● **SHORT EXERCISE**: Print every line of the records below word for word, leaving out the pictures.

● **SOURCE MATERIAL**:
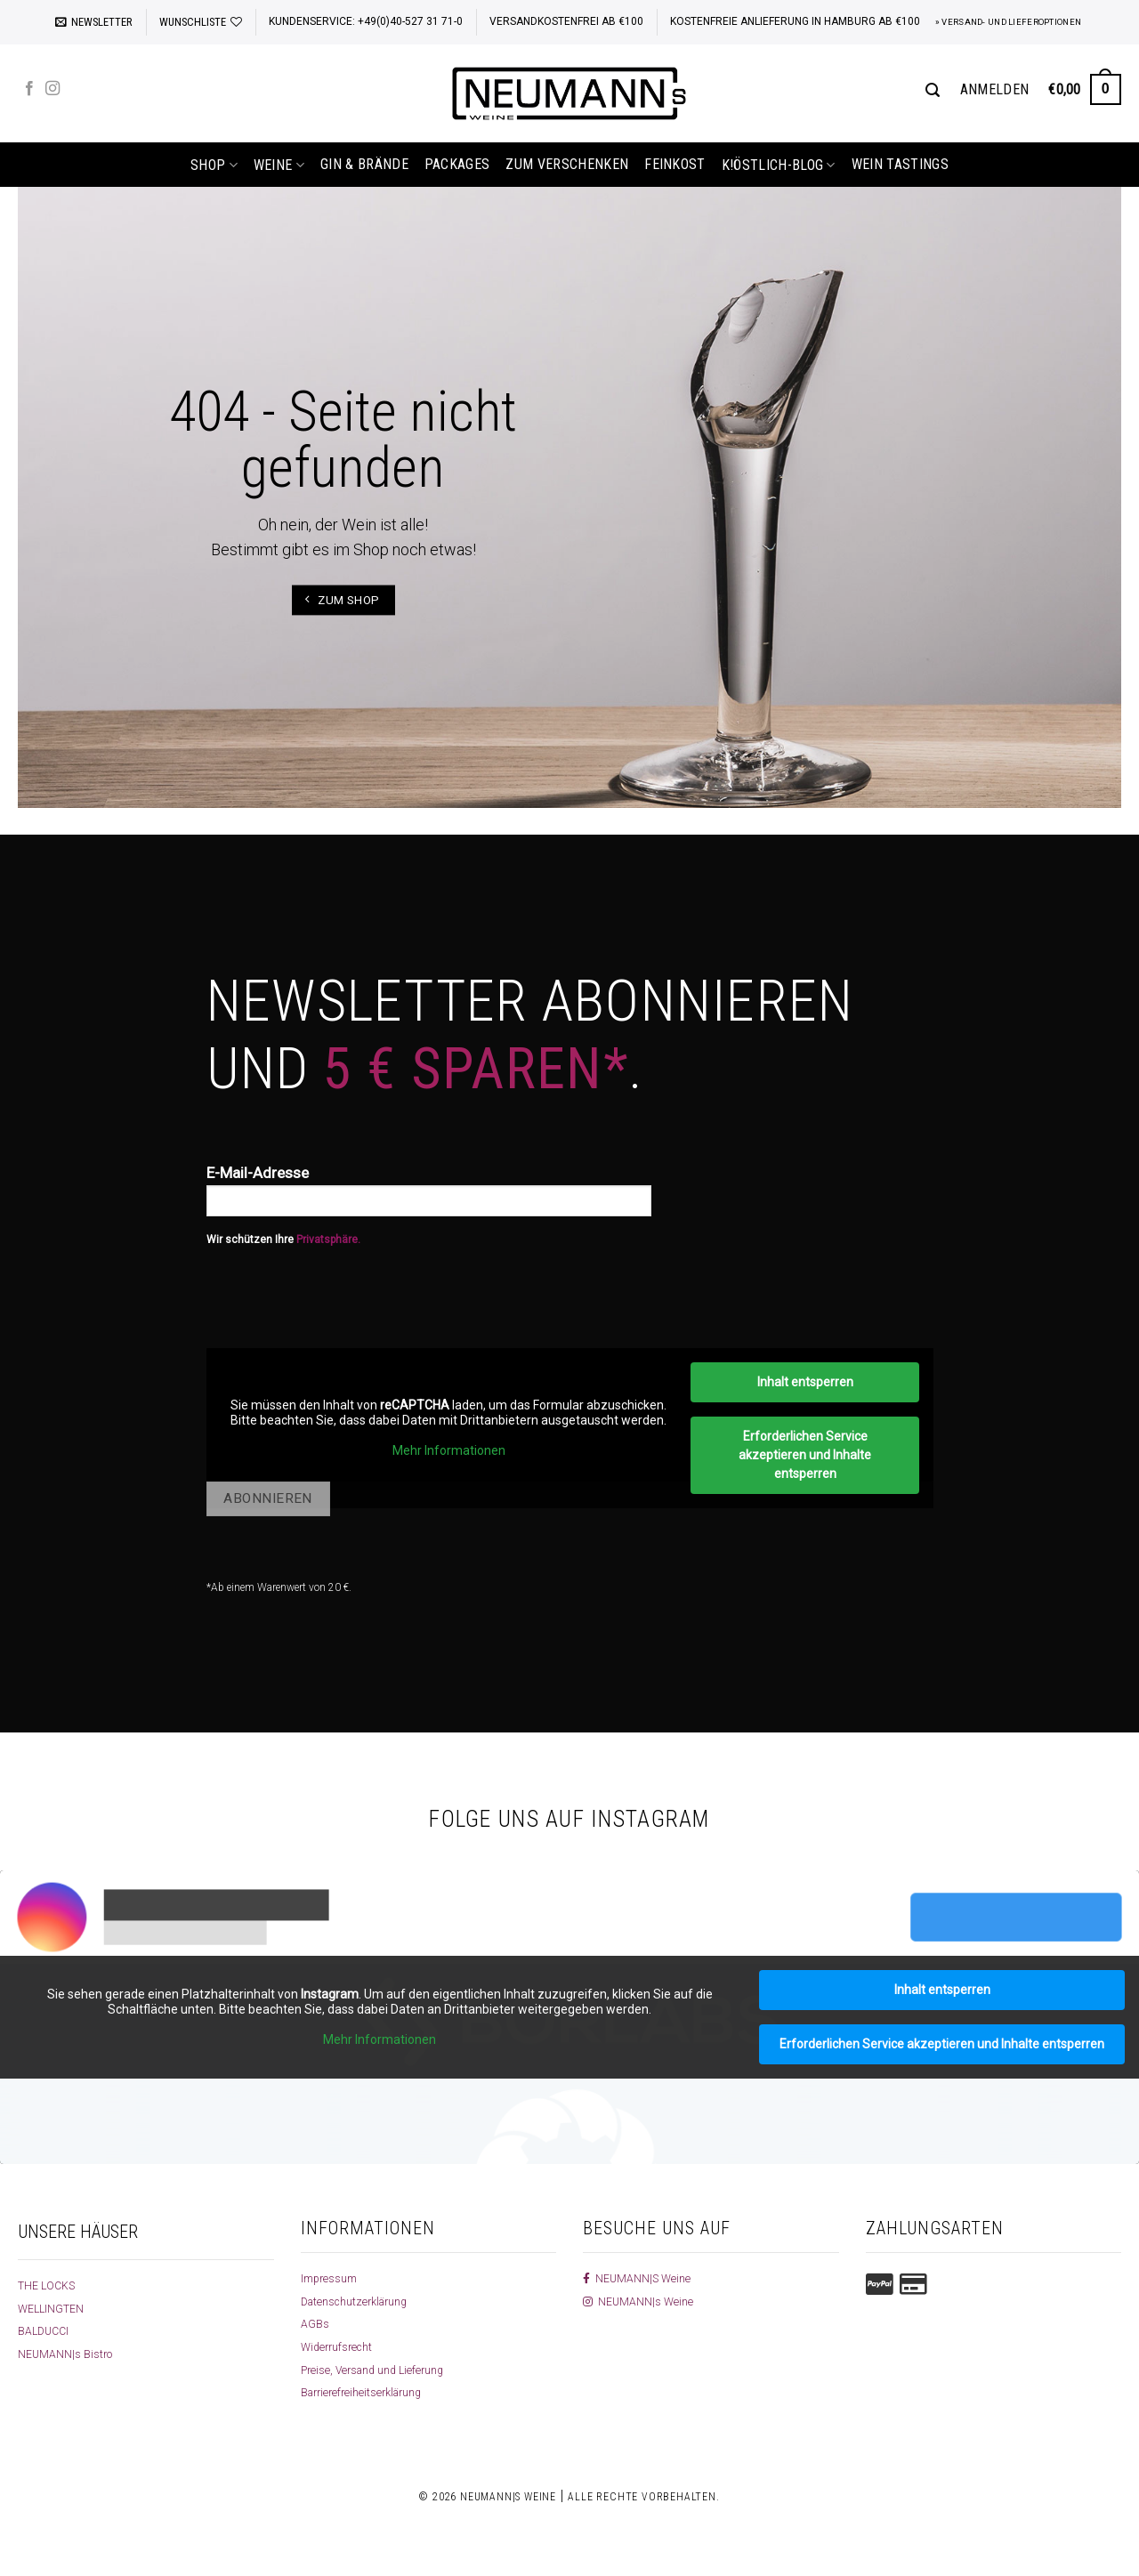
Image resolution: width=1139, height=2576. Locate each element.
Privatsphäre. (328, 1239)
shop (214, 164)
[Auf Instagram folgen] (52, 89)
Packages (457, 164)
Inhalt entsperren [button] (804, 1382)
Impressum (332, 2278)
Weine (279, 164)
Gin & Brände (364, 164)
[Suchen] (932, 90)
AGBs (315, 2323)
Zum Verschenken (566, 164)
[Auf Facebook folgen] (29, 89)
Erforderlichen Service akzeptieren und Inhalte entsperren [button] (805, 1455)
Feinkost (675, 164)
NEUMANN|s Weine (641, 2301)
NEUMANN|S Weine (640, 2278)
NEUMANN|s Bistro (67, 2353)
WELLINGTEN (54, 2308)
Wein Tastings (900, 164)
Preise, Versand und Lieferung (379, 2369)
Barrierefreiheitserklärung (368, 2392)
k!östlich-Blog (779, 164)
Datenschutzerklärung (361, 2301)
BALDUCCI (46, 2330)
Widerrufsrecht (340, 2346)
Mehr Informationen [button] (448, 1449)
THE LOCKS (49, 2285)
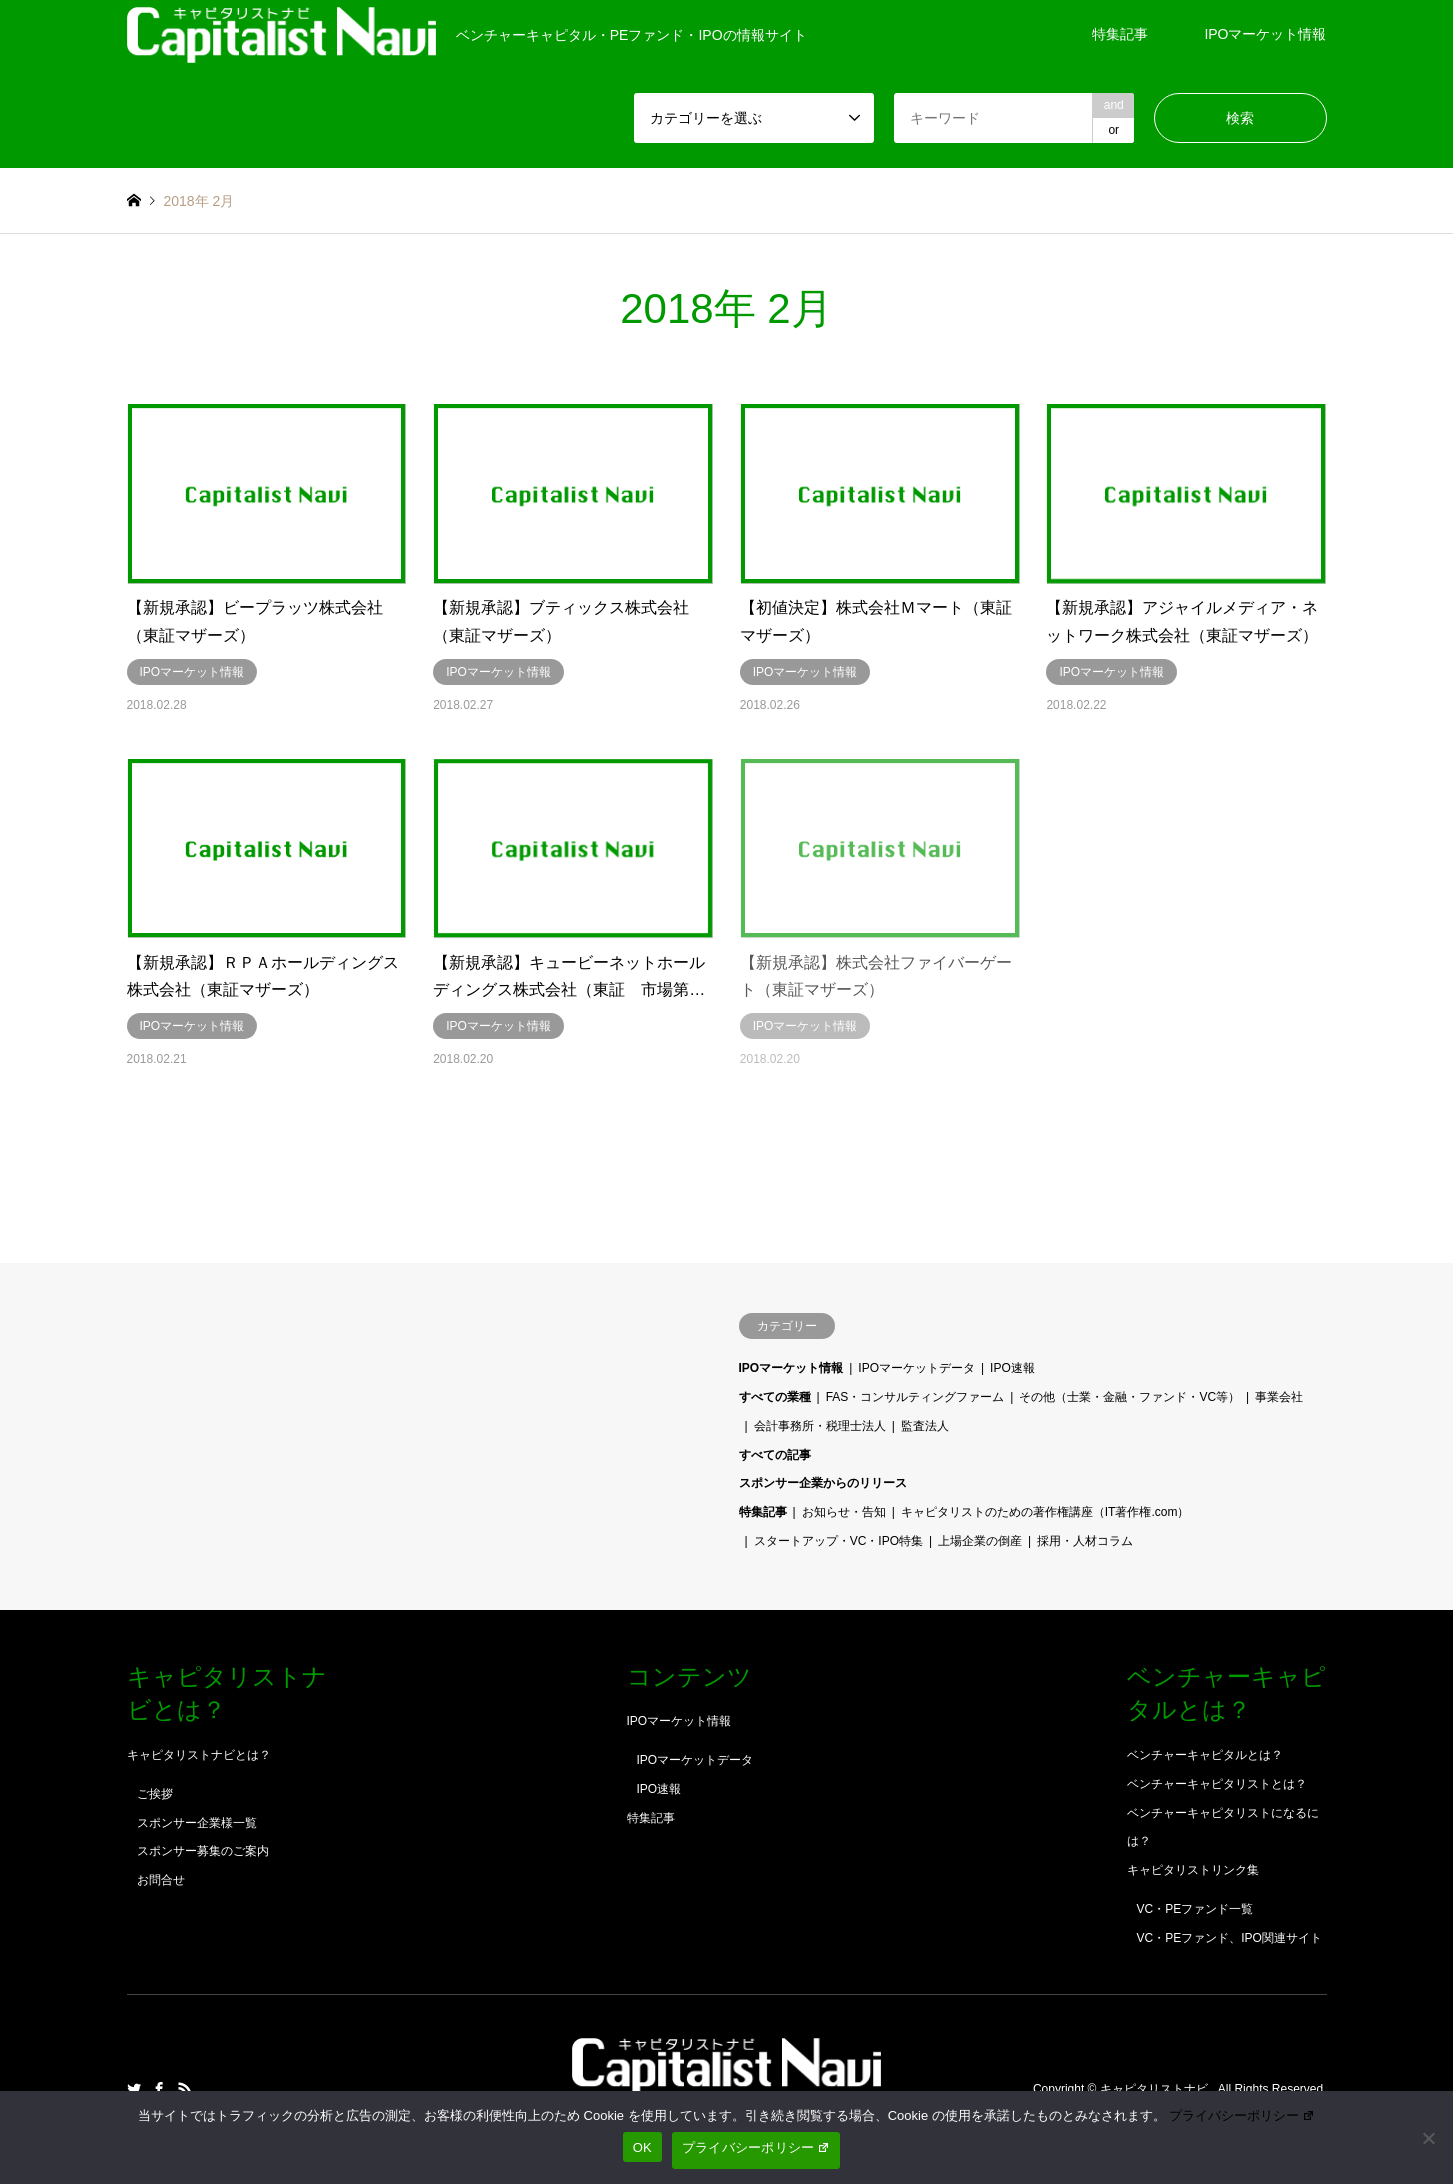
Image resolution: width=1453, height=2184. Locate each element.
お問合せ (161, 1880)
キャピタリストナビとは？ (199, 1755)
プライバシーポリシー (1242, 2115)
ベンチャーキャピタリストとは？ (1217, 1784)
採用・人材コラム (1085, 1541)
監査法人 (925, 1426)
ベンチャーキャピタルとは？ (1205, 1755)
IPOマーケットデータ (916, 1368)
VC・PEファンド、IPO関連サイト (1229, 1938)
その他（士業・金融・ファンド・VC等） (1129, 1397)
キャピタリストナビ (1155, 2089)
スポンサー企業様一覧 (197, 1823)
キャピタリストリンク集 (1193, 1870)
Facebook (159, 2089)
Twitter (134, 2089)
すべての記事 (775, 1455)
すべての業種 (775, 1397)
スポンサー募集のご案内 (203, 1851)
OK (642, 2147)
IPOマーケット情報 (1265, 34)
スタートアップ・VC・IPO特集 (838, 1541)
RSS (185, 2089)
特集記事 (1120, 34)
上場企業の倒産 (980, 1541)
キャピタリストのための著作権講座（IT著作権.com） (1045, 1512)
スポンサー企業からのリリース (823, 1483)
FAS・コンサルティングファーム (915, 1397)
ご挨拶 (155, 1794)
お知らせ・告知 (844, 1512)
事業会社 (1279, 1397)
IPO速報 (1012, 1368)
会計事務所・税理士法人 (820, 1426)
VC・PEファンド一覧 (1195, 1909)
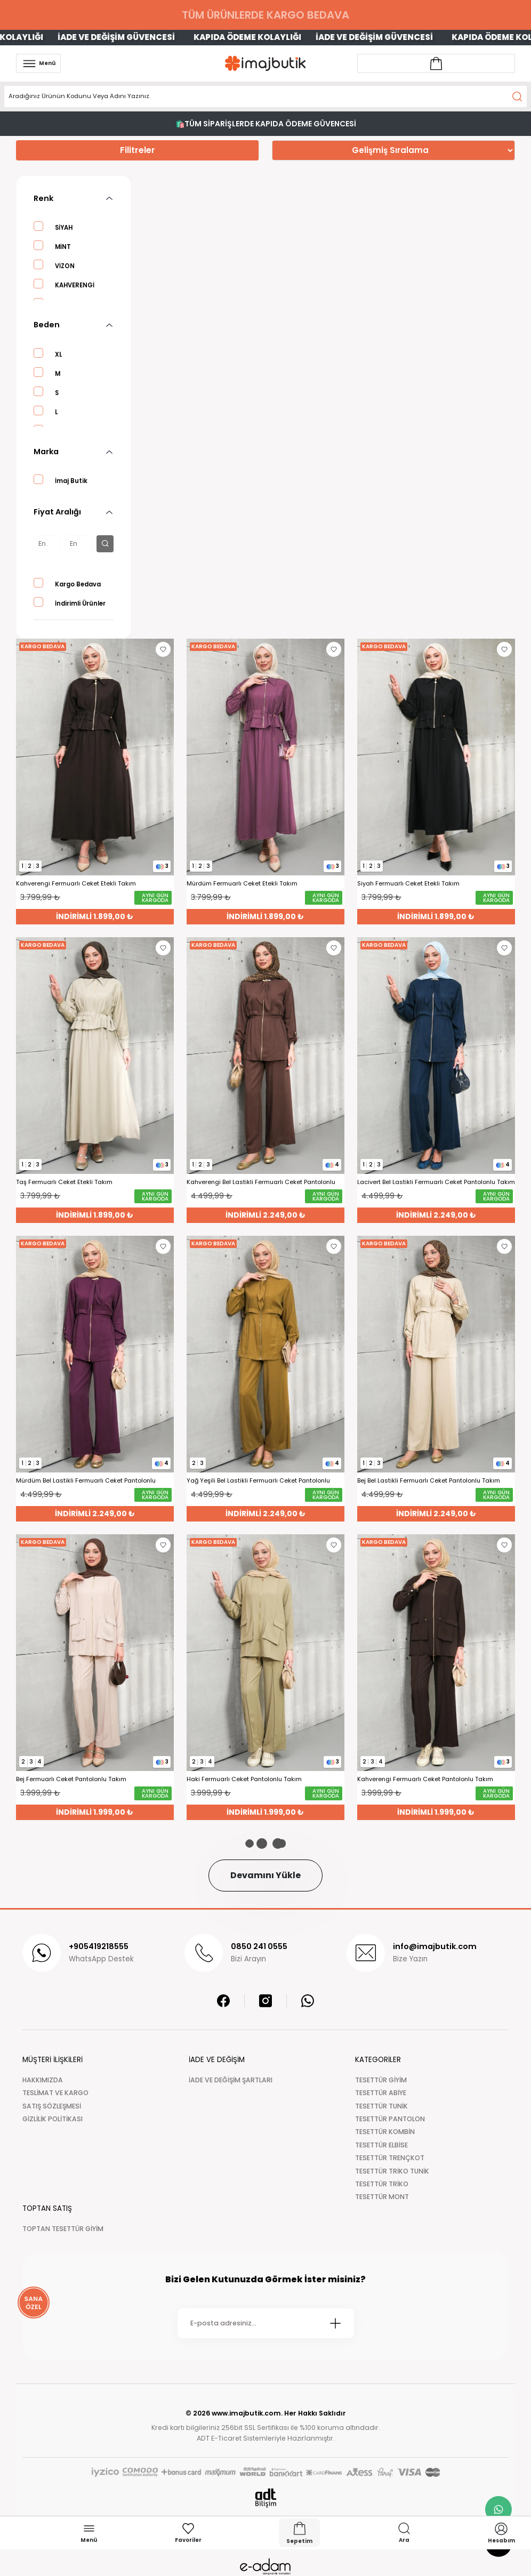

● **RESPONSE TO THIS EXERCISE**:
Image resolution: width=1139, height=2576. Locate each element.
Privatsphäre. (328, 1239)
shop (214, 164)
[Auf Instagram folgen] (52, 89)
Packages (457, 164)
Inhalt entsperren [button] (804, 1382)
Impressum (332, 2278)
Weine (279, 164)
Gin & Brände (364, 164)
[Suchen] (932, 90)
AGBs (315, 2323)
Zum Verschenken (566, 164)
[Auf Facebook folgen] (29, 89)
Erforderlichen Service akzeptieren und Inhalte entsperren [button] (805, 1455)
Feinkost (675, 164)
NEUMANN|s Weine (641, 2301)
NEUMANN|S Weine (640, 2278)
NEUMANN|s Bistro (67, 2353)
WELLINGTEN (54, 2308)
Wein Tastings (900, 164)
Preise, Versand und Lieferung (379, 2369)
Barrierefreiheitserklärung (368, 2392)
k!östlich-Blog (779, 164)
Datenschutzerklärung (361, 2301)
BALDUCCI (46, 2330)
Widerrufsrecht (340, 2346)
Mehr Informationen [button] (448, 1449)
THE LOCKS (49, 2285)
Image resolution: width=1453, height=2184. Locate each element.
お問合せ (161, 1880)
キャピタリストナビとは？ (199, 1755)
プライバシーポリシー (1242, 2115)
ベンチャーキャピタリストとは？ (1217, 1784)
採用・人材コラム (1085, 1541)
監査法人 (925, 1426)
ベンチャーキャピタルとは？ (1205, 1755)
IPOマーケットデータ (916, 1368)
VC・PEファンド、IPO関連サイト (1229, 1938)
その他（士業・金融・ファンド・VC等） (1129, 1397)
キャピタリストナビ (1155, 2089)
スポンサー企業様一覧 (197, 1823)
キャピタリストリンク集 (1193, 1870)
Facebook (159, 2089)
Twitter (134, 2089)
すべての記事 (775, 1455)
すべての業種 (775, 1397)
スポンサー募集のご案内 (203, 1851)
OK (642, 2147)
IPOマーケット情報 (1265, 34)
スタートアップ・VC・IPO特集 (838, 1541)
RSS (185, 2089)
特集記事 (1120, 34)
上場企業の倒産 (980, 1541)
キャピタリストのための著作権講座（IT著作権.com） (1045, 1512)
スポンサー企業からのリリース (823, 1483)
FAS・コンサルティングファーム (915, 1397)
ご挨拶 (155, 1794)
お知らせ・告知 (844, 1512)
事業会社 (1279, 1397)
IPO速報 (1012, 1368)
会計事務所・税理士法人 (820, 1426)
VC・PEファンド一覧 (1195, 1909)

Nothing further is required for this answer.